[BEGIN Raw records]
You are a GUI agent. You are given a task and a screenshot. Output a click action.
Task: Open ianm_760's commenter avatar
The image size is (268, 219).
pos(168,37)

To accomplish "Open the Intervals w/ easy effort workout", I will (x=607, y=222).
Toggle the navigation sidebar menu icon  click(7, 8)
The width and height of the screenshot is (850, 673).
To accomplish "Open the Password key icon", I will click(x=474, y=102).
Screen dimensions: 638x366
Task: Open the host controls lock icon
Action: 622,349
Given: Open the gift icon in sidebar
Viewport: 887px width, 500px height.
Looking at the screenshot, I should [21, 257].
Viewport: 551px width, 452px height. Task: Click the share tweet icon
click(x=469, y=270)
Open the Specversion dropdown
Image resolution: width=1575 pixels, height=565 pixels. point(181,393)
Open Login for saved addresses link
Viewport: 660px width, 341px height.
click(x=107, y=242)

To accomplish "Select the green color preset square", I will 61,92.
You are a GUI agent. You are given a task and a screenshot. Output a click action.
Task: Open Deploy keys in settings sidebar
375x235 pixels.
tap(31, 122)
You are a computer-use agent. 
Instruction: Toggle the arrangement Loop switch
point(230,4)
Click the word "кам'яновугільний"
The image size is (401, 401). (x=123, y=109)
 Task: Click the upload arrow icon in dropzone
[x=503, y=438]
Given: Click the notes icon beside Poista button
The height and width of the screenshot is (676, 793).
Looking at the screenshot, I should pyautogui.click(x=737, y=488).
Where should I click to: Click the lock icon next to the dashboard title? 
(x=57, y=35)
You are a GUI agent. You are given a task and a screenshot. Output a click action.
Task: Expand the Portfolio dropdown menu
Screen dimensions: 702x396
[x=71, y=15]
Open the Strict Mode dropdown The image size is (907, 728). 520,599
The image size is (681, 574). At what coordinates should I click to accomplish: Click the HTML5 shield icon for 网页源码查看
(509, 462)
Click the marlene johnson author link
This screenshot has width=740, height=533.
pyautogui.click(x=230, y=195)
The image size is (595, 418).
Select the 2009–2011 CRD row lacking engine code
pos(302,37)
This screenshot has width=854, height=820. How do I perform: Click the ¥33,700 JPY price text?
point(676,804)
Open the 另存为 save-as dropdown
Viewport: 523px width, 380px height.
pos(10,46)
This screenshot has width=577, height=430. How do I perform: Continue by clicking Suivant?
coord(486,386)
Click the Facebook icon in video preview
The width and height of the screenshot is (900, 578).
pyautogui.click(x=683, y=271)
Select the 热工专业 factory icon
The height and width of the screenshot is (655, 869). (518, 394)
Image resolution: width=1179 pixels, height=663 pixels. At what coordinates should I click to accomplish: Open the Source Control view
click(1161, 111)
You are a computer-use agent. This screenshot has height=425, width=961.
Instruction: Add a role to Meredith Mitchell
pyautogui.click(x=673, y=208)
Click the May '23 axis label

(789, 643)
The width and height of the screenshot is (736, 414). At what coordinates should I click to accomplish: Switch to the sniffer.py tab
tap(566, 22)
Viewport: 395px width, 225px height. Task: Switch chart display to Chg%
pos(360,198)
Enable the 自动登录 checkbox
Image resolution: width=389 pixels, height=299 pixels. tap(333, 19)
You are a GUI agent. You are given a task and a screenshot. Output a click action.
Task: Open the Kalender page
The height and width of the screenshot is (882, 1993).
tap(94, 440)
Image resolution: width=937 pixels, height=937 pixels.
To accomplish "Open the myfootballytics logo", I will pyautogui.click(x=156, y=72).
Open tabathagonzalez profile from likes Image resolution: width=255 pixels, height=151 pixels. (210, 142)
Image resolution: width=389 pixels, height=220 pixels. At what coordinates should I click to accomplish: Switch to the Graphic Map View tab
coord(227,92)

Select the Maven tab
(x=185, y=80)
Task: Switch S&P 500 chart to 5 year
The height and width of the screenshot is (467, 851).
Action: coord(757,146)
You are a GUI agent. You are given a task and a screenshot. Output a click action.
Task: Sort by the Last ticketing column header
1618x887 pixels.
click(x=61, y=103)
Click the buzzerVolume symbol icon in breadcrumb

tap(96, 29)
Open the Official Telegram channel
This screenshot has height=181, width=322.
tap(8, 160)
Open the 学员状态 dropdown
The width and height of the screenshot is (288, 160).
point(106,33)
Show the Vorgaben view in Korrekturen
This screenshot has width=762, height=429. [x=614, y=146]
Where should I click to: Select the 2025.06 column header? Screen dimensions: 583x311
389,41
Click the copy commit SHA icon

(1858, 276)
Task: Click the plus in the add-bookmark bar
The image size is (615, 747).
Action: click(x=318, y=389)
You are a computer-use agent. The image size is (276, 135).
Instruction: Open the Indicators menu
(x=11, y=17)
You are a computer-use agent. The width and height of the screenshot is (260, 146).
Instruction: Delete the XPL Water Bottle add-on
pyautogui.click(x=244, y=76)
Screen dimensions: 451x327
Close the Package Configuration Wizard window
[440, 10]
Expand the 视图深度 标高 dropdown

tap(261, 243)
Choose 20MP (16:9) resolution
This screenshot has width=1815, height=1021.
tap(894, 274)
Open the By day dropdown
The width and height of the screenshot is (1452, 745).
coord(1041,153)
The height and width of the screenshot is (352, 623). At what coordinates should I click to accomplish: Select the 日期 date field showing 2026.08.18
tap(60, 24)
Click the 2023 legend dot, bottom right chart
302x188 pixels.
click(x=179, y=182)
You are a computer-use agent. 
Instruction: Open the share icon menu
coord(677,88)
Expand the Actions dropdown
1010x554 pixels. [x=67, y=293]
[END Raw records]
**What is required**
Update the listing above by changing every "GUI agent" to "UI automation agent", leaving all other text unchanged.

**Response to this exercise**
You are a UI automation agent. You are given a task and a screenshot. Output a click action.
Task: Open ianm_760's commenter avatar
The image size is (268, 219).
pos(168,37)

To accomplish "Open the Intervals w/ easy effort workout", I will (x=607, y=222).
Toggle the navigation sidebar menu icon  click(7, 8)
The width and height of the screenshot is (850, 673).
To accomplish "Open the Password key icon", I will click(x=474, y=102).
Screen dimensions: 638x366
Task: Open the host controls lock icon
Action: 622,349
Given: Open the gift icon in sidebar
Viewport: 887px width, 500px height.
Looking at the screenshot, I should [21, 257].
Viewport: 551px width, 452px height. Task: Click the share tweet icon
click(x=469, y=270)
Open the Specversion dropdown
Image resolution: width=1575 pixels, height=565 pixels. point(181,393)
Open Login for saved addresses link
Viewport: 660px width, 341px height.
click(x=107, y=242)

To accomplish "Select the green color preset square", I will 61,92.
You are a UI automation agent. You are given a task and a screenshot. Output a click action.
Task: Open Deploy keys in settings sidebar
375x235 pixels.
tap(31, 122)
You are a computer-use agent. 
Instruction: Toggle the arrangement Loop switch
point(230,4)
Click the word "кам'яновугільний"
The image size is (401, 401). (x=123, y=109)
 Task: Click the upload arrow icon in dropzone
[x=503, y=438]
Given: Click the notes icon beside Poista button
The height and width of the screenshot is (676, 793).
Looking at the screenshot, I should pyautogui.click(x=737, y=488).
Where should I click to: Click the lock icon next to the dashboard title? 
(x=57, y=35)
You are a UI automation agent. You are given a task and a screenshot. Output a click action.
Task: Expand the Portfolio dropdown menu
Screen dimensions: 702x396
[x=71, y=15]
Open the Strict Mode dropdown The image size is (907, 728). 520,599
The image size is (681, 574). At what coordinates should I click to accomplish: Click the HTML5 shield icon for 网页源码查看
(509, 462)
Click the marlene johnson author link
This screenshot has width=740, height=533.
pyautogui.click(x=230, y=195)
The image size is (595, 418).
Select the 2009–2011 CRD row lacking engine code
pos(302,37)
This screenshot has width=854, height=820. How do I perform: Click the ¥33,700 JPY price text?
point(676,804)
Open the 另存为 save-as dropdown
Viewport: 523px width, 380px height.
pos(10,46)
This screenshot has width=577, height=430. How do I perform: Continue by clicking Suivant?
coord(486,386)
Click the Facebook icon in video preview
The width and height of the screenshot is (900, 578).
pyautogui.click(x=683, y=271)
Select the 热工专业 factory icon
The height and width of the screenshot is (655, 869). (518, 394)
Image resolution: width=1179 pixels, height=663 pixels. At what coordinates should I click to accomplish: Open the Source Control view
click(1161, 111)
You are a computer-use agent. This screenshot has height=425, width=961.
Instruction: Add a role to Meredith Mitchell
pyautogui.click(x=673, y=208)
Click the May '23 axis label

(789, 643)
The width and height of the screenshot is (736, 414). At what coordinates should I click to accomplish: Switch to the sniffer.py tab
tap(566, 22)
Viewport: 395px width, 225px height. Task: Switch chart display to Chg%
pos(360,198)
Enable the 自动登录 checkbox
Image resolution: width=389 pixels, height=299 pixels. tap(333, 19)
You are a UI automation agent. You are given a task and a screenshot. Output a click action.
Task: Open the Kalender page
The height and width of the screenshot is (882, 1993).
tap(94, 440)
Image resolution: width=937 pixels, height=937 pixels.
To accomplish "Open the myfootballytics logo", I will pyautogui.click(x=156, y=72).
Open tabathagonzalez profile from likes Image resolution: width=255 pixels, height=151 pixels. (210, 142)
Image resolution: width=389 pixels, height=220 pixels. At what coordinates should I click to accomplish: Switch to the Graphic Map View tab
coord(227,92)

Select the Maven tab
(x=185, y=80)
Task: Switch S&P 500 chart to 5 year
The height and width of the screenshot is (467, 851).
Action: coord(757,146)
You are a UI automation agent. You are given a task and a screenshot. Output a click action.
Task: Sort by the Last ticketing column header
1618x887 pixels.
click(x=61, y=103)
Click the buzzerVolume symbol icon in breadcrumb

tap(96, 29)
Open the Official Telegram channel
This screenshot has height=181, width=322.
tap(8, 160)
Open the 学员状态 dropdown
The width and height of the screenshot is (288, 160).
point(106,33)
Show the Vorgaben view in Korrekturen
This screenshot has width=762, height=429. [x=614, y=146]
Where should I click to: Select the 2025.06 column header? Screen dimensions: 583x311
389,41
Click the copy commit SHA icon

(1858, 276)
Task: Click the plus in the add-bookmark bar
The image size is (615, 747).
Action: click(x=318, y=389)
You are a computer-use agent. The image size is (276, 135).
Instruction: Open the Indicators menu
(x=11, y=17)
You are a computer-use agent. The width and height of the screenshot is (260, 146).
Instruction: Delete the XPL Water Bottle add-on
pyautogui.click(x=244, y=76)
Screen dimensions: 451x327
Close the Package Configuration Wizard window
[440, 10]
Expand the 视图深度 标高 dropdown

tap(261, 243)
Choose 20MP (16:9) resolution
This screenshot has width=1815, height=1021.
tap(894, 274)
Open the By day dropdown
The width and height of the screenshot is (1452, 745).
coord(1041,153)
The height and width of the screenshot is (352, 623). At what coordinates should I click to accomplish: Select the 日期 date field showing 2026.08.18
tap(60, 24)
Click the 2023 legend dot, bottom right chart
302x188 pixels.
click(x=179, y=182)
You are a computer-use agent. 
Instruction: Open the share icon menu
coord(677,88)
Expand the Actions dropdown
1010x554 pixels. [x=67, y=293]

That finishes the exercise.